Más allá de lo que hoy día es el Hospital del Mar, empezaban los arenales de tierra y cascotes del Somorrostro, donde los emigrantes y los gitanos fueron levantando sus barracas con tablones que traía el oleaje, ladrillos recuperados del vertedero y un cemento de incertidumbre. Enfrente tenían el mar y sus temporales que, a veces, les arrebataba todo y se lo llevaba al fondo del mar, y las guitarras acababan nadando con los pulpos y las sardinas. Para el agua de boca se venían hasta la Barceloneta y llenaban garrafas de un caño que había al otro lado de la playa.
En una de aquellas barracas del Somorrostro vivía la familia Amaya. Al padre le llamaban el Chino, y era guitarrista que se pateaba por la noches todos los locales de la parte baja de las Ramblas para traer algo a casa que no fuera frío. En esa casa había poco puchero pero mucha música y muchas palmas. De los siete hijos, enseguida se vio que la pequeña Carmen tenía una hélice de avión en las piernas. Bailaba descalza sobre los cristales rotos con tanto ardor que los convertía en diamantes.
» De los siete hijos, enseguida se vio que la pequeña Carmen tenía una hélice de avión en las piernas. Bailaba descalza sobre los cristales rotos con tanto ardor que los convertía en diamantes.”
Desde los cuatro años, acompañaba a su padre por los tugurios para que esos pies suyos que se movían sobre el tablao con una rabia de siglos de pobreza movieran los bolsillos de los payos. No había ido a escuela alguna de baile, años después explicaría que aprendió ese movimiento suyo un poco salvaje de tanto mirar al mar cuando se ponía bravo. Cuando bailaba la zambra, -descalza, con la camisa remangada atada al ombligo y la falda larga volada- brotaba a través de su caligrafía de gestos una cultura musulmana milenaria.
Enseguida la ficharon para bailar en el Paralelo y pronto Barcelona se le quedó pequeña.
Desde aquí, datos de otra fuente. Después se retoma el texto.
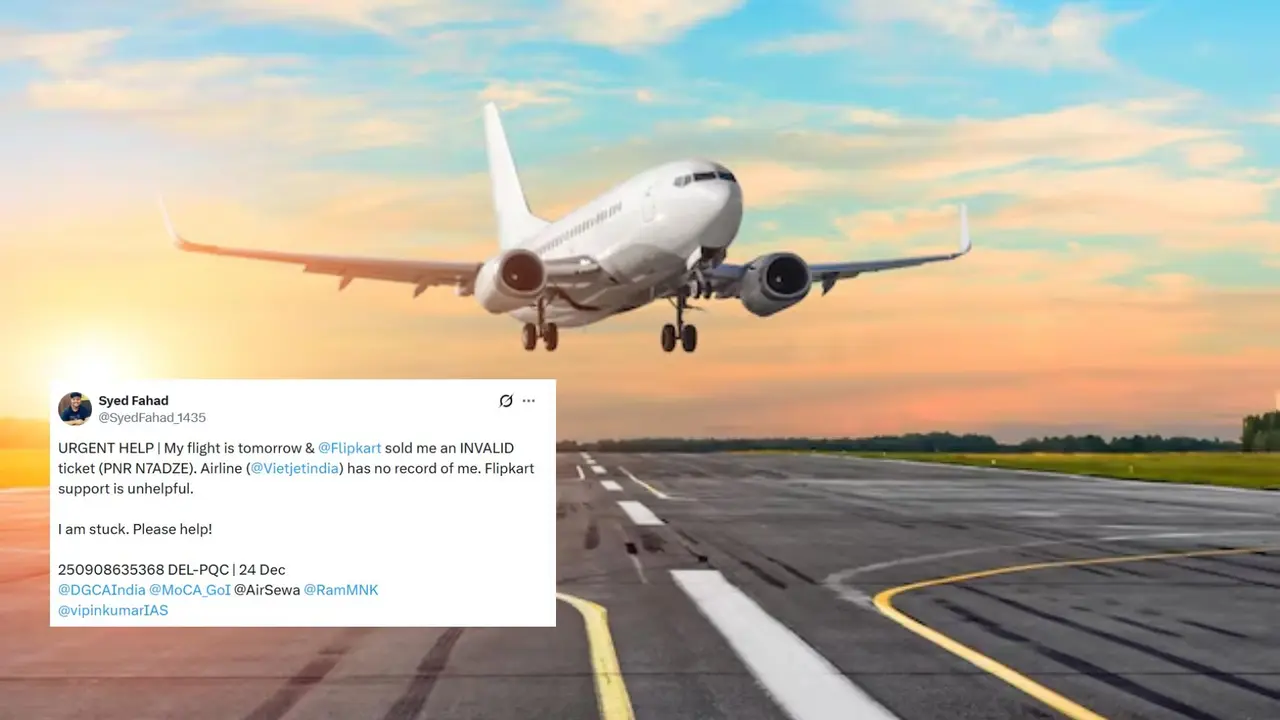Click the @SyedFahad_1435 handle

152,417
Le dio la vuelta a España y en seguida derribó París con su taconeo, que de tan enérgicamente que bailó tuvieron que volver a apretar las tuercas de la Torre Eiffel. Cruzó el charco zapateando sobre el Atlántico y conquistó Buenos Aires y de ahí para arriba todas las Américas. En 1941 hasta el presidente de Estados Unidos, Roosevelt, le mandó avión privado para que bailara para él, y nunca la olvidó.
Carmen Amaya era seria, reía poco, porque los verdaderos artistas no ríen, saben que van a fracasar siempre, que hay algo que nunca se alcanza, que el pez divino siempre se escurre entre los dedos. Pero sus pies con los zapatos de clavos reían por ella.
Quizá bailaba tan rápido porque sabía que la enfermedad correría más que sus piernas. Tenía 41 años y ya llevaba tiempo sin encontrarse bien. El fuego se le iba apagando. Pero en ese año 1959, cuatro años antes de su muerte, tuvo la satisfacción de asistir a la inauguración de una fuente en su honor donde muchos años atrás estaba aquel caño de la Barceloneta donde venía a buscar agua. El cura, porque en aquellos tiempos los curas estaban en misa y repicando, puso el grito en el cielo de los cristianos porque los angelotes rollizos de la escultura, dos con guitarra y tres bailando con felicidad, estaban desnudos. Pero Carmen Amaya aún tuvo energía para pararle los pies al mosén y le respondió que los ángeles iban desnudos porque así los hizo Dios. Flamenca hasta el final.
La fuente de la Carmen Amaya ha vivido muchos avatares. Como ella misma. Épocas de abandono en que nadie la reparaba durante meses o años después del ataque de vándalos que la reventaban hasta hacerla añicos sin saber quién era ella ni quiénes eran ellos mismos. Me acerco hasta la fuente una mañana de invierno en que llovizna y el barrio está extrañamente silencioso. Solo han venido a beber las palomas grises, que son pájaros pobres. Si pasas por delante con prisa solo ves una fuente. Si te paras a escuchar y te sientas en el filo de la pileta, sucede lo asombroso: escuchas el baile. Brota agua de los tres caños y el repiqueteo del agua contra la piedra es el zapateado de Carmen Amaya. Ella está en el agua de la fuente.